Compensation processes in high-resistivity CdZnTe crystals doped with In/Al

• We explain the natures of high-resistivity CZT:Al and CZT:In crystals.
• Compensation processes models of Al/In doped CZT crystals are discussed.
• The deep donor EDD level can stabilize the Fermi level deep near the mid-gap.
• The origins of EDD level are assigned to Cdi2+ for CZT:Al and TeCd2+ for CZT:In.

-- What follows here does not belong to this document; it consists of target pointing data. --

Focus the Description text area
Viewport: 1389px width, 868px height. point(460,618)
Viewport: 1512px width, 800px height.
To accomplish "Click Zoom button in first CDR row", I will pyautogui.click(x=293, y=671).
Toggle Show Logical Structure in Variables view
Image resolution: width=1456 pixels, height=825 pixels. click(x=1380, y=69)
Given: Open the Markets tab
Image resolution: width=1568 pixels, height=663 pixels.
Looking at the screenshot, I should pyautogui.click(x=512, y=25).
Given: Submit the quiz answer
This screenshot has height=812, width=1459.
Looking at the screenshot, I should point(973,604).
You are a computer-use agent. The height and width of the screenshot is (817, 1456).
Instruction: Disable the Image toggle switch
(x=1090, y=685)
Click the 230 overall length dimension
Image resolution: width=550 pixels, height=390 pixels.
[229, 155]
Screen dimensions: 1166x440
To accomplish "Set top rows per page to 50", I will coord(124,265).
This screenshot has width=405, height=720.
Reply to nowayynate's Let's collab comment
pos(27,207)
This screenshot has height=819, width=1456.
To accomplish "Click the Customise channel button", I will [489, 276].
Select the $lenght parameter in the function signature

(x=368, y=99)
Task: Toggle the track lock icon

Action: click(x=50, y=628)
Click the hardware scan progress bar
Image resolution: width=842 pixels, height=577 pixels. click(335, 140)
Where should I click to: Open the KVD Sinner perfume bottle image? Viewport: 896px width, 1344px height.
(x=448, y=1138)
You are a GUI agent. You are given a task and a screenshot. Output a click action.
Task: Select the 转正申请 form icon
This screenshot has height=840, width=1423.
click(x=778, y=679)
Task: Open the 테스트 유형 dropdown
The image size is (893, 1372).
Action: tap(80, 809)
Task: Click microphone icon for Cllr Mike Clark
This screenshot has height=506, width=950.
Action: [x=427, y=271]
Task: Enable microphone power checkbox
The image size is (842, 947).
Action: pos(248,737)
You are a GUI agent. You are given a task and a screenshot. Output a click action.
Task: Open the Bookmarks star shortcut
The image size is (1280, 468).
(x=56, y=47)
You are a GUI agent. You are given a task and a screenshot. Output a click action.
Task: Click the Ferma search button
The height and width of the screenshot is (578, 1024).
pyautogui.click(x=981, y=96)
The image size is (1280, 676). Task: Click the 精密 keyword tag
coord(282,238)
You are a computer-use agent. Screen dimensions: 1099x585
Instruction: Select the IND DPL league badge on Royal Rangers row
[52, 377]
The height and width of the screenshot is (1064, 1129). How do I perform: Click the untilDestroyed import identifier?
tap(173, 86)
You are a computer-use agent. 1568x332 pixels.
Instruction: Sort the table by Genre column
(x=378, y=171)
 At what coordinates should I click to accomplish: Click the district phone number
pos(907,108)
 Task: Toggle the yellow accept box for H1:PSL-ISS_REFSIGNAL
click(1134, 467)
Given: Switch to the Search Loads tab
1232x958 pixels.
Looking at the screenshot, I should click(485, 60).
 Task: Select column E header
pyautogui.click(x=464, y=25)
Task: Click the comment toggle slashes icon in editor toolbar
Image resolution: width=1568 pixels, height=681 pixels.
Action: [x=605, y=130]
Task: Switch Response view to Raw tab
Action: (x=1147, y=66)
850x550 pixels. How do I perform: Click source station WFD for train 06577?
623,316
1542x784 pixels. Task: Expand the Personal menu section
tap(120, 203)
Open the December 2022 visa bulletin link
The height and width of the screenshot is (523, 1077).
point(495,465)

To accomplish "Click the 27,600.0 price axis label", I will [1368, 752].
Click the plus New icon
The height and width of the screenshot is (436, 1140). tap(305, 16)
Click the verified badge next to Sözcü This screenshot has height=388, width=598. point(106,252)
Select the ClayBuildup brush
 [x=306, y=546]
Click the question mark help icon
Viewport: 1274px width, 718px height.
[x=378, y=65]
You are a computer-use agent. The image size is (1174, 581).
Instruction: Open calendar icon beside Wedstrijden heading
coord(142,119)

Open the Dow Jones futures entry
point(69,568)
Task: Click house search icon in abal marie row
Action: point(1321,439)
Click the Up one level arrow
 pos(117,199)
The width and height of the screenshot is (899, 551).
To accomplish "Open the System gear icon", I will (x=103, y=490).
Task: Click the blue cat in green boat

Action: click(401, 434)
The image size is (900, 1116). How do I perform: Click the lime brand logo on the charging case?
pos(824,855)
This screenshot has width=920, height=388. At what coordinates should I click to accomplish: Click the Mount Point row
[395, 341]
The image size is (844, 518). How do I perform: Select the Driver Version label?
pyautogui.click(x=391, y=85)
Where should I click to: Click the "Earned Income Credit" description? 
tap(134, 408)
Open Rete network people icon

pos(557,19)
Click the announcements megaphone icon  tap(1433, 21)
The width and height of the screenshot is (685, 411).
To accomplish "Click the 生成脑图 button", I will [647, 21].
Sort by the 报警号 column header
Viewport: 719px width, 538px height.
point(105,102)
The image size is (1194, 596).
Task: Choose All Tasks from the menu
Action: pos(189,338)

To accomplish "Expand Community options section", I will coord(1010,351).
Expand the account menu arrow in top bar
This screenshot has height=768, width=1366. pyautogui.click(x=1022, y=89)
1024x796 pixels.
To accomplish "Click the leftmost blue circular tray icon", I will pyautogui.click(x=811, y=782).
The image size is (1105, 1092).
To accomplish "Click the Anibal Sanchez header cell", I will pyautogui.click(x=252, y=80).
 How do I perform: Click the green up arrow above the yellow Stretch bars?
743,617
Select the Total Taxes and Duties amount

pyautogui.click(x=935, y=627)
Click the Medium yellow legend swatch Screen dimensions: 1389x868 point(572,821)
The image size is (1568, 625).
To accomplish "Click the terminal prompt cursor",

The high resistivity performances for aluminum/indium doped Cd0.9Zn0.1Te crystals (CZT:Al/CZT:In), grown via the modified vertical Bridgman method and under excess Cd/Te conditions, were investigated by the relationship between Al/In dopant behaviors and defects induced by crystal growth. Subsequently, their defects compensation processes responsible for high resistivity were proposed by thermally stimulated current spectroscopy. It was revealed that the donor levels from impurity Al/In are too shallow to account for the Fermi level pinned near the mid-gap of CZT materials. Considering the growth of CZT:Al crystal under Cd-rich condition, the doubly ionized Cd interstitial (Cdi2+) as a deep donor was formed with an activation energy of 0.554 eV. Correspondingly, a deep donor level of doubly ionized Te antisite (TeCd2+) located at 0.704 eV was observed in CZT:In crystal grown under Te-rich condition. In addition, the Fermi level dominated by deep level defects were evaluated at 0.716 eV for CZT:Al and 0.740 eV for CZT:In by the temperature-dependent resistivity using current-voltage measurements, which almost approach the mid-gap. We therefore suggest that these deep donor defects (TeCd2+/Cdi2+) can stabilize the Fermi level deep near the mid-gap and thus result in high resistivity.